§ EXERCISE GOAL
Look for the string "arrow" in the data below, and copy each line that holds it.

§ DATA RECORDS
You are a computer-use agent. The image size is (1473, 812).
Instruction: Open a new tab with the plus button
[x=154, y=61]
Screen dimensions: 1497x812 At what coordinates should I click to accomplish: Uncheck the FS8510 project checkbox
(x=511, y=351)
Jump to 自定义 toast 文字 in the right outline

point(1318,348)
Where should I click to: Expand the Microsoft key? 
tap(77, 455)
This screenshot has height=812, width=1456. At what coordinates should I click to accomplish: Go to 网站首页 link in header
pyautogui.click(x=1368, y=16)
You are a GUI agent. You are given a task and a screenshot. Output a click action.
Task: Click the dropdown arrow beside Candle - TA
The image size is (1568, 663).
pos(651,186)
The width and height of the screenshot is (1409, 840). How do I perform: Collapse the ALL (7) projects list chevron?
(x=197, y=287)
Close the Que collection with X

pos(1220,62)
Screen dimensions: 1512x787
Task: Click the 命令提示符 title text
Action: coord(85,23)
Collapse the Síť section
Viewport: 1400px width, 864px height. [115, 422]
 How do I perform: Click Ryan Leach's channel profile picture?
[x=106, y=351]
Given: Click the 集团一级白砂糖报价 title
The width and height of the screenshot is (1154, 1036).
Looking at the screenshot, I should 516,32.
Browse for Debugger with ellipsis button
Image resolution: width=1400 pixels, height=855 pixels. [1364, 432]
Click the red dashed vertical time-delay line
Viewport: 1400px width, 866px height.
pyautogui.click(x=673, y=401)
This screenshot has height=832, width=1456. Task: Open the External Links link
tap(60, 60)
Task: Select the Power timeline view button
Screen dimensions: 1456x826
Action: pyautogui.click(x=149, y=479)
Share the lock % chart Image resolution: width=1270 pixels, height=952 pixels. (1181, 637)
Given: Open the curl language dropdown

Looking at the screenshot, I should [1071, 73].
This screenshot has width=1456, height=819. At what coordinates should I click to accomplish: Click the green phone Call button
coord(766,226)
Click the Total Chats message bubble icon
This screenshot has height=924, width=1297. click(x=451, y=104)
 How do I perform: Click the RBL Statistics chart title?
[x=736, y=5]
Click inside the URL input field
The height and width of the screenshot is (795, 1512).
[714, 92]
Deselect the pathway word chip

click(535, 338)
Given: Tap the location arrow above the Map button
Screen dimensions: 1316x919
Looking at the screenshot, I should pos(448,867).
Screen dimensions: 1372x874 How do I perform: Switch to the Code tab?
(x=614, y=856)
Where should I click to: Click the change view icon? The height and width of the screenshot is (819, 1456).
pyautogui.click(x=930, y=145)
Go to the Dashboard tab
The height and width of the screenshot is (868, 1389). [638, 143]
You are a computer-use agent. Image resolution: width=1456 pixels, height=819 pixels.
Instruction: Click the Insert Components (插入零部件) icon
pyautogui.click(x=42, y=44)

§ RESPONSE
Task: Click the dropdown arrow beside Candle - TA
Given: Tap the location arrow above the Map button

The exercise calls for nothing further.